Así pues ¡pum! Bombazo. El mundo de la Biología patas arriba y la NASA sonriendo con altivez... hasta que los demás biólogos (microbiólogos, sobre todo) se ponen a analizar el artículo y encuentran pegas por todos lados. Las críticas al trabajo no tardaron en aparecer, y la comunidad científica exigía a gritos una revisión de los experimentos. Y éste no es el problema; es normal que se pidan revisiones. Lo que no es normal es que la doctora Wolfe-Simon decida pasar de todos e incluso se niegue en un primer momento a compartir la bacteria al resto de grupos de investigación para que contrasten los resultados. Y eso es algo "obligatorio" dentro de la comunidad científica; o, al menos, algo que deberías hacer para no levantar sospechas...
Finalmente, en el 2012, dos grupos independientes publican unos resultados que demuestran que estas bacterias no sólo no incorporan arsénico a su material genético, sino que necesitan algo de fósforo para vivir (en contraposición a lo que afirmaba el trabajo original). En conclusión, los experimentos de 2010 no fueron los apropiados, presentaban importantes errores metodológicos y las evidencias quedaban por tanto refutadas. Y eso por mucho que Wolfe-Simon siga defendiendo que estaba en lo cierto...

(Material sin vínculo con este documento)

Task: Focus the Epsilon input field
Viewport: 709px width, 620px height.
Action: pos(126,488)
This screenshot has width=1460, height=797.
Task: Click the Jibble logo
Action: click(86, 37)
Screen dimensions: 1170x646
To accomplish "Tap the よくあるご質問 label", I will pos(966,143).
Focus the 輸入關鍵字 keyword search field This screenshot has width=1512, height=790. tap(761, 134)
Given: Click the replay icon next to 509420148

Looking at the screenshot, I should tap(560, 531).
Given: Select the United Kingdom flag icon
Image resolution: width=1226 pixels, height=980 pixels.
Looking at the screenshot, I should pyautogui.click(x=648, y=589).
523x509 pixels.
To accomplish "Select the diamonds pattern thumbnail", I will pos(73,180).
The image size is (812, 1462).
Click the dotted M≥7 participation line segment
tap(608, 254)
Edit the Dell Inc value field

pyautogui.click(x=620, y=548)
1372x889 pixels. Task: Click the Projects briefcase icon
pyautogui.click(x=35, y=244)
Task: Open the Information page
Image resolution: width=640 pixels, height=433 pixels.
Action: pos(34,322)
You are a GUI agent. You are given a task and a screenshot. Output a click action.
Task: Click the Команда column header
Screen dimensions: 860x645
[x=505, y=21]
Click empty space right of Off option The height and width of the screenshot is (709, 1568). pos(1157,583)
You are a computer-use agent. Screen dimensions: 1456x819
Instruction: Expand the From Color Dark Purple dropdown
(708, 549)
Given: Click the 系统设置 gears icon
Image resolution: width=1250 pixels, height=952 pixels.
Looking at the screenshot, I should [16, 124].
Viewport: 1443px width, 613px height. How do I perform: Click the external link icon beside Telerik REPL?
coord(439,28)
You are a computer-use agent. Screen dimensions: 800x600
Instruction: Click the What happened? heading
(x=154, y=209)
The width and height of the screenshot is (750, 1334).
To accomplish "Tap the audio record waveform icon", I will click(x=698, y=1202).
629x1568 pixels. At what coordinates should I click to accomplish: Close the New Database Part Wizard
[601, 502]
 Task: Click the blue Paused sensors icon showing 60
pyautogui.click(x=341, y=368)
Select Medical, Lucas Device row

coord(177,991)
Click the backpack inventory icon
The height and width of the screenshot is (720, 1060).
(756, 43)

Pero ahora pasemos al otro caso. Seguro que todos recordaréis la historia de los neutrinos. Sí, esas partículas sub-atómicas de las que casi nadie había oído hablar hasta que en 2011 saltó la noticia de que podrían moverse a una velocidad mayor que la de la luz. ¡Qué osadas, atreviéndose a desafiar al mismísimo Albert Einstein! Éste fue otro descubrimiento de gran repercusión, mayor incluso que el de las bacterias del arsénico. Sin embargo, y he aquí la diferencia, los responsables del descubrimiento (en este caso un grupo del CERN) reconocieron en todo momento que se trataban de resultados realmente extraños (podéis consultarlos aquí), y pidieron ayuda a otros grupos para repetir el experimento y revisar los datos obtenidos.
Por ello, cuando al final se descubrió que todo se debía a un error en el sistema de GPS que mide la distancia recorrida por las partículas (se habla de algo tan simple como un cable desconectado...) la sensación de engaño es menor. Ellos, a diferencia del otro grupo, colaboraron en todo momento, y en cuanto se aclaró lo ocurrido rectificaron sin problema alguno.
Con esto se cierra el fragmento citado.